Pada Olimpiade yang dilangsungkan di Barcelona itu, kekasih Alan yang kemudian menjadi istrinya, Susy Susanti, juga berhasil menyabet emas.
Saat itu Alan dan Susy banyak disebut sebagai `pengantin emas Olimpiade` dan julukan itu semakin melekat setelah Alan dan Susy menikah pada 9 Februari 1997.
Setahun sebelumnya, Alan juga berhasil menyumbang angka bagi Indonesia dalam perebutan Piala Thomas 1996 di Hong Kong melawan tim Denmark.
Prestasi Alan lainnya juga tak kalah mengagumkan. Ia pernah dua kali juara Thailand Terbuka, yaitu pada 1989 dan 1991, China Terbuka (1991), Jerman Terbuka (1992), Piala Dunia (1993), dan Malaysia Terbuka (1995).
Setelah Olimpiade Atlanta 1996, Alan memutuskan pensiun dari bidang olahraga yang sangat dicintainya itu.
Mendukung di Balik Astec
Pensiun dari bulutangkis tidak langsung memutus hubungan Alan dengan bulutangkis. Sejak pertengahan 2002, Alan bersama Susy mendirikan perusahaan yang memproduksi raket dengan merek sendiri, yaitu Astec (Alan-Susy Technology).
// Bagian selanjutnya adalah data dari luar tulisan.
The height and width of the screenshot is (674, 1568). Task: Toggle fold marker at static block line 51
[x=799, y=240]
“Awal membuka usaha ini memang salah satunya sebagai jaminan hari tua. Masyarakat Indonesia juga tahu kalau seorang atlet jika pensiun tidak memiliki jaminan kesejahteraan,” kata Alan.
Terjunnya Alan ke dunia bisnis setelah tidak lagi beraktivitas di dunia olahraga bukan semata-mata demi materi. Ayah tiga anak itu berharap dapat turut andil membangun bulutangkis Indonesia.
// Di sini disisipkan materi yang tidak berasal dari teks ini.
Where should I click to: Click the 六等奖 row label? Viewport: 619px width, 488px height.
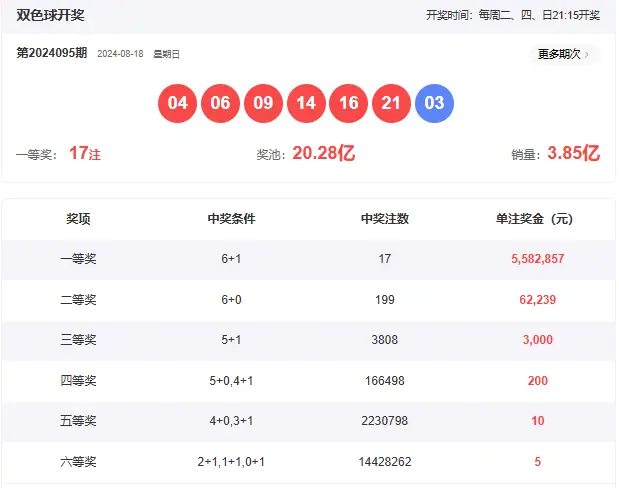coord(78,461)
“Melalui Astec, kami berkomitmen memajukan bulutangkis di Indonesia melalui inovasi teknologi dan menciptakan produk terbaik untuk mendukung `performance` para pemain,” kata penerima Tanda Kehormatan RI Bintang Jasa Utama itu.
Salah satu inovasi terbaru itu, kata Alan, baru-baru ini Astec menciptakan produk raket yang diberi nama Aerolift yang terinspirasi dari kecepatan pukulan atlet China, Lin Dan, yang mencapai 300 km/jam.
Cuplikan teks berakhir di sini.